Reproduce all records word for word.

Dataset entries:
******************************
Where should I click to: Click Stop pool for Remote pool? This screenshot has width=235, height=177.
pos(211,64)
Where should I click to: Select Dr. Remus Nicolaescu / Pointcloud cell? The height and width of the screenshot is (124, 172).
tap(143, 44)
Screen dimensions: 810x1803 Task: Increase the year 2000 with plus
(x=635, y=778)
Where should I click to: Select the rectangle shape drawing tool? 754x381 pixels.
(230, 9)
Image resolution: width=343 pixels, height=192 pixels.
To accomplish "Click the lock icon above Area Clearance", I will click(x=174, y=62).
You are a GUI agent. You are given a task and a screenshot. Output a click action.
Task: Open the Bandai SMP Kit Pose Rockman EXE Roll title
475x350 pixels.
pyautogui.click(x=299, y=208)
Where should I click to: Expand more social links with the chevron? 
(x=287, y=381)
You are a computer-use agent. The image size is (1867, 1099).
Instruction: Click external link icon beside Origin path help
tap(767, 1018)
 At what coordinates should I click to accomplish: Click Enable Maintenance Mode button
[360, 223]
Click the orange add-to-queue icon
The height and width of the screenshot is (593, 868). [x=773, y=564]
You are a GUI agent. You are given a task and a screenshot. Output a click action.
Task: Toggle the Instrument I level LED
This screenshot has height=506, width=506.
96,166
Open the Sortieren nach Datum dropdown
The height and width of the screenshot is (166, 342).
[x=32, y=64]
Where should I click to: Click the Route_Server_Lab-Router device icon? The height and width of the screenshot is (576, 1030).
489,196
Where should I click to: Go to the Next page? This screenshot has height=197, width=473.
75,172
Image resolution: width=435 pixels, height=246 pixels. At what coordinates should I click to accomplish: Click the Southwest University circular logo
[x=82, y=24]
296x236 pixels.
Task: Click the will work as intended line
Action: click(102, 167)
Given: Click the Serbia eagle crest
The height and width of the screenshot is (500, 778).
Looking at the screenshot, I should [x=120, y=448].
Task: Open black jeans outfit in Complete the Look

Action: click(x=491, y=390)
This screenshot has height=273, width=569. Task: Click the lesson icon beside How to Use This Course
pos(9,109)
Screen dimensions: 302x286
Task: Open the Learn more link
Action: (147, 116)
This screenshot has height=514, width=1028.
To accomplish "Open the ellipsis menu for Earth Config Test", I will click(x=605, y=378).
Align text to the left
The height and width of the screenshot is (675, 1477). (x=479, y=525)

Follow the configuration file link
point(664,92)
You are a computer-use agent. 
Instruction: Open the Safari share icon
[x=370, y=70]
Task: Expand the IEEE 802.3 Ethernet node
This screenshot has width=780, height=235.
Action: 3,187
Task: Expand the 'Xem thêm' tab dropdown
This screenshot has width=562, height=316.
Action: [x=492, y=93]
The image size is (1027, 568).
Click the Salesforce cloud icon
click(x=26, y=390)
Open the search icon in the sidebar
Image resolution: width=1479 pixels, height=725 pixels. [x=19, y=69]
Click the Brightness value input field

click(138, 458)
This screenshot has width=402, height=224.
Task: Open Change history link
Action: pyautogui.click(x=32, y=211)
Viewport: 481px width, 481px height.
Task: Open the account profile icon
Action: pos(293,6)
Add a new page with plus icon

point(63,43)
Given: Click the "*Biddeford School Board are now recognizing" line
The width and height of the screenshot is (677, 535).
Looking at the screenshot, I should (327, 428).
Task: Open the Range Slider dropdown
******************************
• Response area:
Where should I click to: Click Stop pool for Remote pool? This screenshot has width=235, height=177.
pos(211,64)
Where should I click to: Select Dr. Remus Nicolaescu / Pointcloud cell? The height and width of the screenshot is (124, 172).
tap(143, 44)
Screen dimensions: 810x1803 Task: Increase the year 2000 with plus
(x=635, y=778)
Where should I click to: Select the rectangle shape drawing tool? 754x381 pixels.
(230, 9)
Image resolution: width=343 pixels, height=192 pixels.
To accomplish "Click the lock icon above Area Clearance", I will click(x=174, y=62).
You are a GUI agent. You are given a task and a screenshot. Output a click action.
Task: Open the Bandai SMP Kit Pose Rockman EXE Roll title
475x350 pixels.
pyautogui.click(x=299, y=208)
Where should I click to: Expand more social links with the chevron? 
(x=287, y=381)
You are a computer-use agent. The image size is (1867, 1099).
Instruction: Click external link icon beside Origin path help
tap(767, 1018)
 At what coordinates should I click to accomplish: Click Enable Maintenance Mode button
[360, 223]
Click the orange add-to-queue icon
The height and width of the screenshot is (593, 868). [x=773, y=564]
You are a GUI agent. You are given a task and a screenshot. Output a click action.
Task: Toggle the Instrument I level LED
This screenshot has height=506, width=506.
96,166
Open the Sortieren nach Datum dropdown
The height and width of the screenshot is (166, 342).
[x=32, y=64]
Where should I click to: Click the Route_Server_Lab-Router device icon? The height and width of the screenshot is (576, 1030).
489,196
Where should I click to: Go to the Next page? This screenshot has height=197, width=473.
75,172
Image resolution: width=435 pixels, height=246 pixels. At what coordinates should I click to accomplish: Click the Southwest University circular logo
[x=82, y=24]
296x236 pixels.
Task: Click the will work as intended line
Action: click(102, 167)
Given: Click the Serbia eagle crest
The height and width of the screenshot is (500, 778).
Looking at the screenshot, I should [x=120, y=448].
Task: Open black jeans outfit in Complete the Look

Action: click(x=491, y=390)
This screenshot has height=273, width=569. Task: Click the lesson icon beside How to Use This Course
pos(9,109)
Screen dimensions: 302x286
Task: Open the Learn more link
Action: (147, 116)
This screenshot has height=514, width=1028.
To accomplish "Open the ellipsis menu for Earth Config Test", I will click(x=605, y=378).
Align text to the left
The height and width of the screenshot is (675, 1477). (x=479, y=525)

Follow the configuration file link
point(664,92)
You are a computer-use agent. 
Instruction: Open the Safari share icon
[x=370, y=70]
Task: Expand the IEEE 802.3 Ethernet node
This screenshot has width=780, height=235.
Action: 3,187
Task: Expand the 'Xem thêm' tab dropdown
This screenshot has width=562, height=316.
Action: [x=492, y=93]
The image size is (1027, 568).
Click the Salesforce cloud icon
click(x=26, y=390)
Open the search icon in the sidebar
Image resolution: width=1479 pixels, height=725 pixels. [x=19, y=69]
Click the Brightness value input field

click(138, 458)
This screenshot has width=402, height=224.
Task: Open Change history link
Action: pyautogui.click(x=32, y=211)
Viewport: 481px width, 481px height.
Task: Open the account profile icon
Action: pos(293,6)
Add a new page with plus icon

point(63,43)
Given: Click the "*Biddeford School Board are now recognizing" line
The width and height of the screenshot is (677, 535).
Looking at the screenshot, I should (327, 428).
Task: Open the Range Slider dropdown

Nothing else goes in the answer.